Items from a dataset

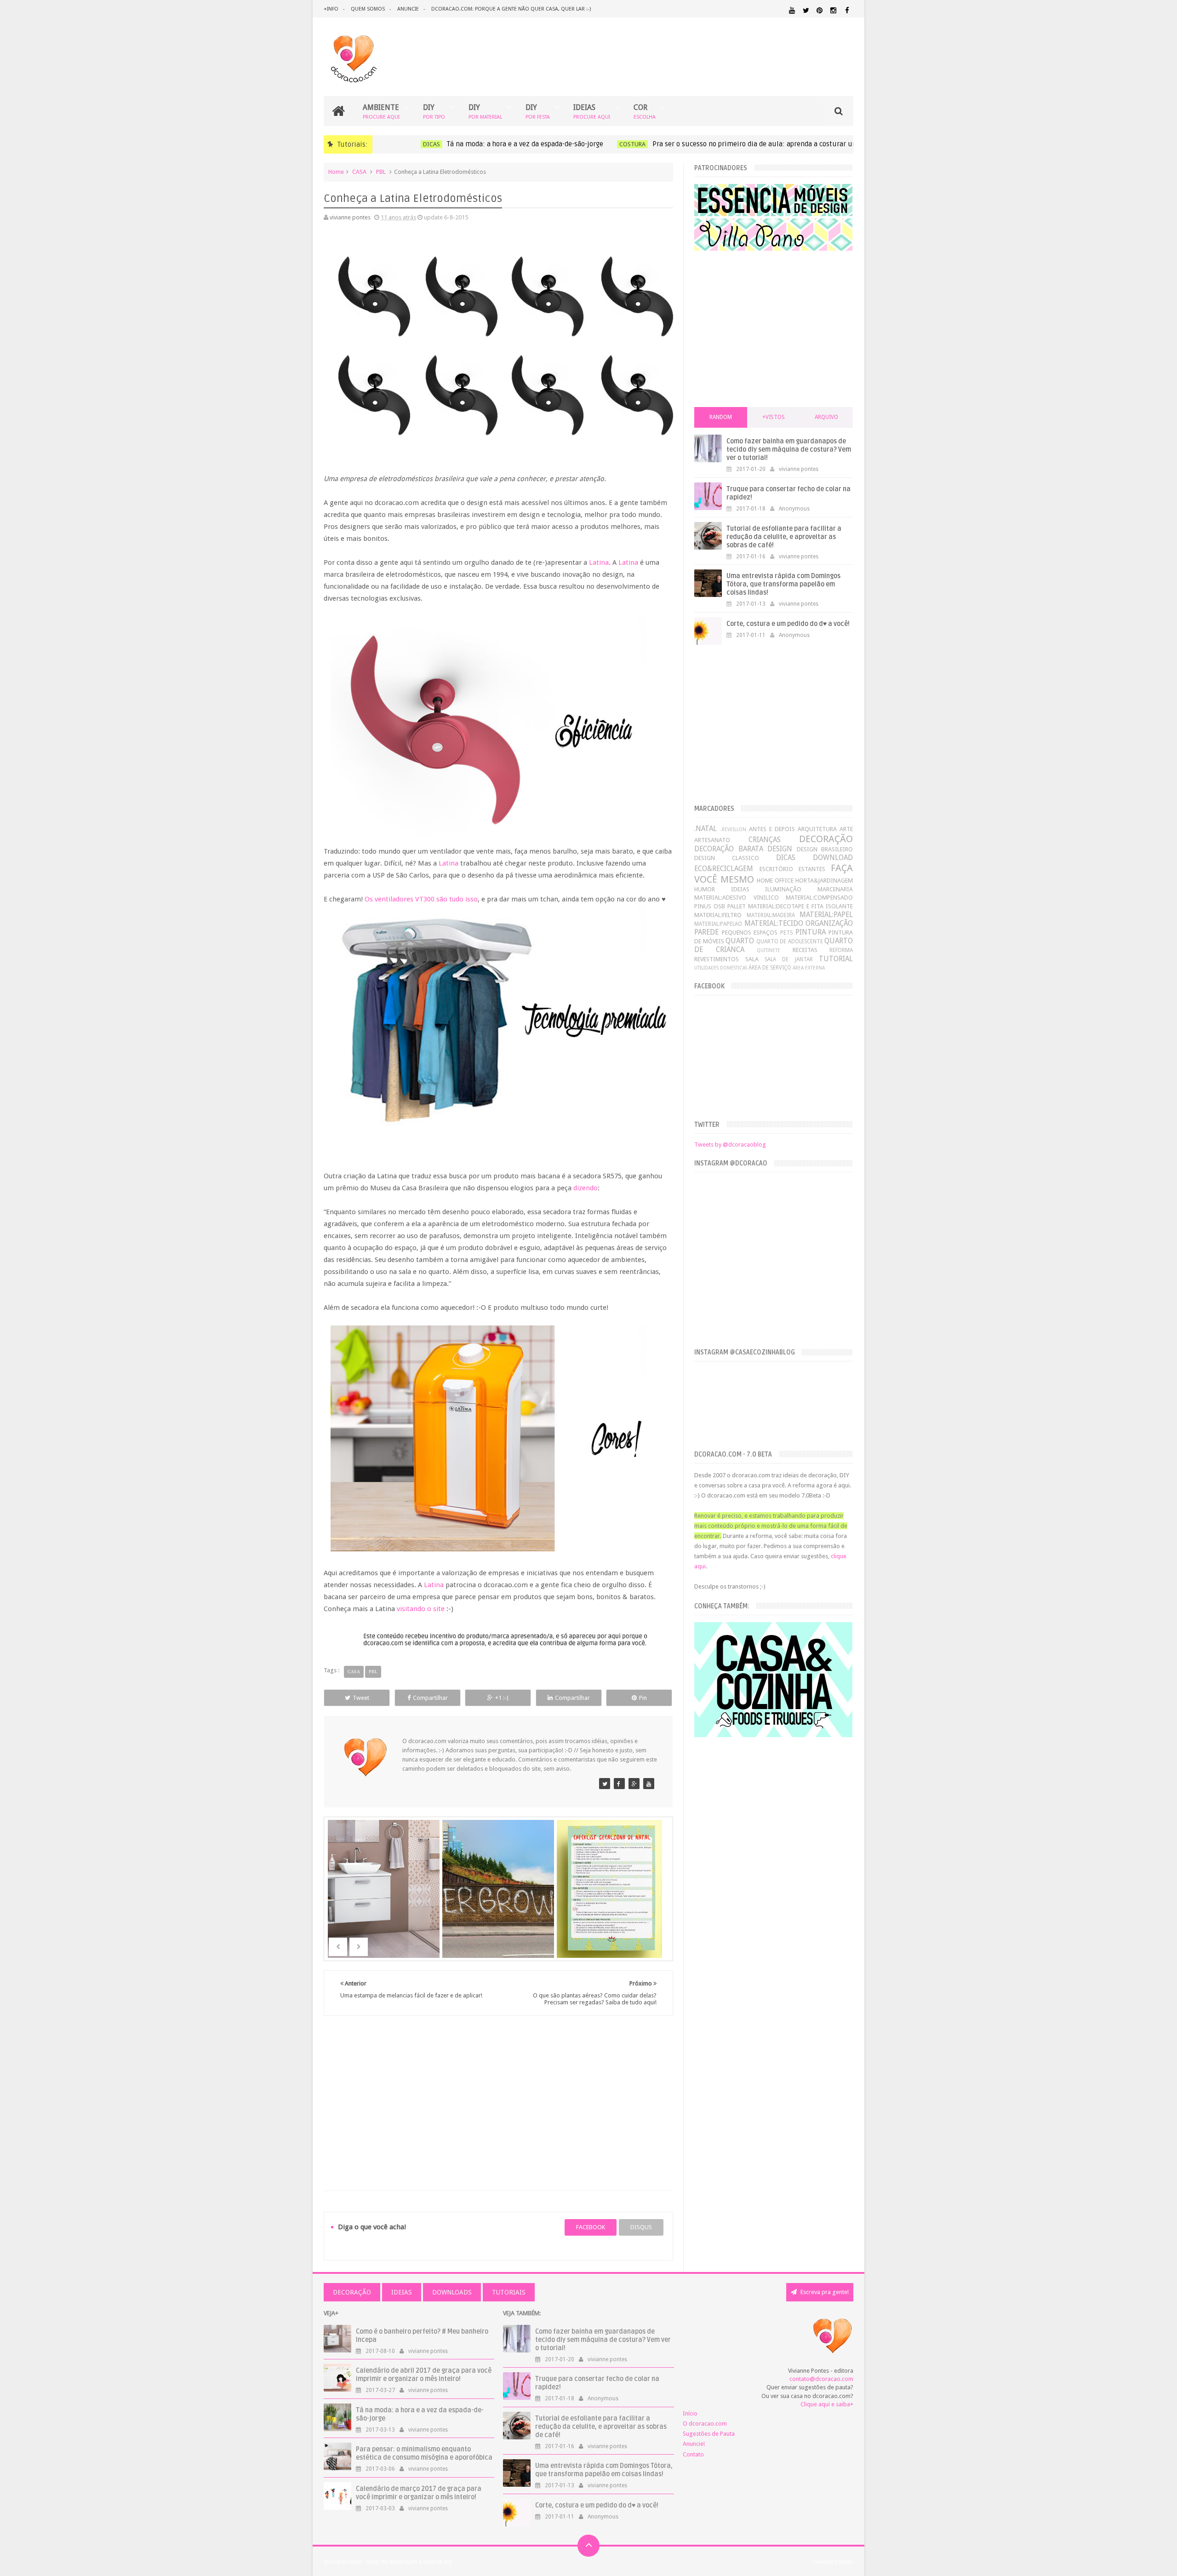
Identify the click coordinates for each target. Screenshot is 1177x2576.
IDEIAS (591, 111)
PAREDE (706, 932)
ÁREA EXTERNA (809, 967)
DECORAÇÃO (826, 838)
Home (336, 171)
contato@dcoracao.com (821, 2378)
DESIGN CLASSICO (726, 858)
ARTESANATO (712, 840)
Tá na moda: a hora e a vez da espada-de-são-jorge (499, 144)
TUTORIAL (836, 958)
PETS (786, 932)
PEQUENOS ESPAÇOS (750, 932)
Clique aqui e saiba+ (826, 2404)
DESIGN (779, 848)
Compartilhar (430, 1697)
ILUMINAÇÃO (783, 889)
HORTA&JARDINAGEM (824, 880)
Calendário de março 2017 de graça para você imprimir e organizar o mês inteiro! (418, 2493)
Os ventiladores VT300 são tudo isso (421, 899)
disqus (641, 2227)
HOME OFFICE (775, 880)
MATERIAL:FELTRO (718, 915)
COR (645, 111)
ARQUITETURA (817, 829)
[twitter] (806, 10)
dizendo (585, 1188)
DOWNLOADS (452, 2292)
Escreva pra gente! (824, 2292)
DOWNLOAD (833, 857)
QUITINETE (768, 950)
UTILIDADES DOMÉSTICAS (720, 967)
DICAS (405, 144)
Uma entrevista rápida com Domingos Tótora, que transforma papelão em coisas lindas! (783, 584)
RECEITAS (805, 950)
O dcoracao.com (705, 2423)
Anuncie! (694, 2443)
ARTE (846, 829)
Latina (599, 562)
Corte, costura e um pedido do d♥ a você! (788, 624)
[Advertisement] (498, 2092)
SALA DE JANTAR (789, 959)
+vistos (773, 417)
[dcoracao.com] (604, 1783)
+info (331, 9)
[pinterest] (819, 10)
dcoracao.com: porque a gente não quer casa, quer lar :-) (511, 9)
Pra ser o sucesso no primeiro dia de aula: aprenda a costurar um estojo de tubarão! (759, 144)
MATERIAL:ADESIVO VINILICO (736, 897)
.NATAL (705, 828)
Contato (693, 2454)
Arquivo (826, 417)
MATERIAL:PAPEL (826, 914)
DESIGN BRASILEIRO (825, 849)
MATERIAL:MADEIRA (771, 915)
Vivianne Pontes (832, 2561)
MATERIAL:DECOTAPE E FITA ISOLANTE (800, 906)
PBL (381, 171)
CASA (359, 171)
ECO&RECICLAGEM (723, 868)
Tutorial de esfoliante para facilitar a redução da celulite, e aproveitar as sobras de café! (783, 537)
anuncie (408, 9)
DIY (434, 111)
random (720, 417)
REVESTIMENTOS (716, 959)
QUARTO (740, 940)
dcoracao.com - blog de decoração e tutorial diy (387, 2561)
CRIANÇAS (764, 839)
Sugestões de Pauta (709, 2433)
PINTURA (810, 932)
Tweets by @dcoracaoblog (730, 1144)
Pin (643, 1697)
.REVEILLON (733, 829)
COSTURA (606, 144)
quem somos (368, 9)
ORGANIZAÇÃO (829, 923)
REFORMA (841, 950)
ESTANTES (812, 869)
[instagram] (833, 10)
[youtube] (792, 10)
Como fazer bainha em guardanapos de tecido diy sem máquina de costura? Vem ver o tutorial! (788, 449)
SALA (752, 959)
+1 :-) (502, 1697)
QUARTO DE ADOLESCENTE (789, 941)
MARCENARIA (835, 889)
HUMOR (704, 889)
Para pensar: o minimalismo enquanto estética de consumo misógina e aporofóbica (424, 2453)
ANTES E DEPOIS (772, 829)
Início (690, 2413)
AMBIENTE (381, 111)
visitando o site (421, 1609)
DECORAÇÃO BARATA (728, 848)
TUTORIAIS (509, 2292)
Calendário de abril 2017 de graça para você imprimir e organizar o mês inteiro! (423, 2375)
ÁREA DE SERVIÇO (769, 967)
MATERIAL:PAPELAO (718, 924)
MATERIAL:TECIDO (773, 923)
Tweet (361, 1697)
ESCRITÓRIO (776, 869)
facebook (590, 2227)
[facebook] (847, 10)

PROBLEM TO WORK ON
Reprint exactly the lines above that start at the one with "COR (645, 111)" and end at the one with "Latina (599, 562)", keeping both and adding none.

OUTPUT FOR THIS TASK
COR (645, 111)
ARQUITETURA (817, 829)
[twitter] (806, 10)
dizendo (585, 1188)
DOWNLOADS (452, 2292)
Escreva pra gente! (824, 2292)
DOWNLOAD (833, 857)
QUITINETE (768, 950)
UTILIDADES DOMÉSTICAS (720, 967)
DICAS (405, 144)
Uma entrevista rápida com Domingos Tótora, que transforma papelão em coisas lindas! (783, 584)
RECEITAS (805, 950)
O dcoracao.com (705, 2423)
Anuncie! (694, 2443)
ARTE (846, 829)
Latina (599, 562)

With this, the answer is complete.